* 作業の指示 *
1. 下のミュージカルの記事と、次の(a)〜(c)の内容が合っているかを調べてください。(a) 公演は8月19日に始まる。(b) PAT Companyは5人で集まったチームだ。(c) 鳥越裕貴は助手ワトウを演じる。それぞれ「はい」か「いいえ」で答え、決め手になった記事の言葉をそのまま引用してください。
2. 下のミュージカルの記事を、最後の文の次から書き進めてください。

* 元の文章 *
ミュージカル『眠れぬ森のオーバード』が8月19日(木)に開幕する。本作は、原田優一、オレノグラフィティ、小柳心、鯨井康介の“パッと集まった4人”によるプロジェクトチーム「PAT Company」の第2回公演。山奥の館で起きた殺人事件を捜査する探偵ホムロと助手ワトウを中心としたストーリーで、ミュージカル+ミステリーの「ミュステリー」と称されている。
2.5ジゲン!!では、ホムロ役の鳥越裕貴とワトウ役の椎名鯛造にインタビューを実施。本作で楽しみにしていることや今後のビジョン、コロナ禍で改めて気づいたことなどについて話を聞いた。
「自分にないもの生み出せる」期待込め
――まず、今作のお話が来た時のお気持ちを教えてください。

* 与えられたデータ *
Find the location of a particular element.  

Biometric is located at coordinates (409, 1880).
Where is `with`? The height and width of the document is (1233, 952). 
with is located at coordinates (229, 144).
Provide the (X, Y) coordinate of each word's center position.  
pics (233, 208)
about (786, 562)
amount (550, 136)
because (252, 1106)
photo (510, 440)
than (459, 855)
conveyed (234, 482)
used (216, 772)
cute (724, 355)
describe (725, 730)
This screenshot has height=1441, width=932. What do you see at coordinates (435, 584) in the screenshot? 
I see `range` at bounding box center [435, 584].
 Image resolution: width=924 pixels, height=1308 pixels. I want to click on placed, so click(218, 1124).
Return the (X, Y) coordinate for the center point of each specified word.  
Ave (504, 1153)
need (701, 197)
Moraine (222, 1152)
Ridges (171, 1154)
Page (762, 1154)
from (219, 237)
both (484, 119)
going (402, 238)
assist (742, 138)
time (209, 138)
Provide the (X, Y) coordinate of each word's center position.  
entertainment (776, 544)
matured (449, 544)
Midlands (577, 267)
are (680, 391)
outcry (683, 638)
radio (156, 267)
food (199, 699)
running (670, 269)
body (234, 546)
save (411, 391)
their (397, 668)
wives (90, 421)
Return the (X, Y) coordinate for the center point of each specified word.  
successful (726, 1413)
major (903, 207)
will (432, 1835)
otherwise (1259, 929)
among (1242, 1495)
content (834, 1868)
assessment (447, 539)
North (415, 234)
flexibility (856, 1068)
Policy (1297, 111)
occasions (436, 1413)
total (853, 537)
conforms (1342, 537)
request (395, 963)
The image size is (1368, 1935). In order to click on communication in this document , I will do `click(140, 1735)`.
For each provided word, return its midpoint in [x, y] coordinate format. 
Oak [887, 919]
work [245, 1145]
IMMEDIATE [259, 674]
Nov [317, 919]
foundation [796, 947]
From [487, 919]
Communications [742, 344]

* 答え一覧 *
1.
(a) はい。「8月19日(木)に開幕する」
(b) いいえ。「“パッと集まった4人”によるプロジェクトチーム」
(c) いいえ。「ホムロ役の鳥越裕貴」

2.
鳥越裕貴(ホムロ役):PAT Companyについては、“自由な大人の方々が動き出したぞ”と思っていました。この4人がまた、活動している場所や個々のスキルが全然違う方々なんですよね。その人たちが一つに集まって力を合わせて公演をやるのだったら楽しいことは間違いないし、自分にないものが生み出せるんじゃないか? と、お話を頂いた時に思いました。
椎名鯛造(ワトウ役):僕も、面白そうな人たちが集まって活動しているなと感じていました。お話を頂いた時は、このメンバーと鳥越くんと一緒にお芝居をするならもう絶対面白い! と。ミュージカルだと聞いて少し不安に思ってしまったんですけれど、鯨ちゃん(鯨井康介)が「大丈夫大丈夫!」って(笑)。そう言うなら大丈夫か! と思って出演させていただくことにしました。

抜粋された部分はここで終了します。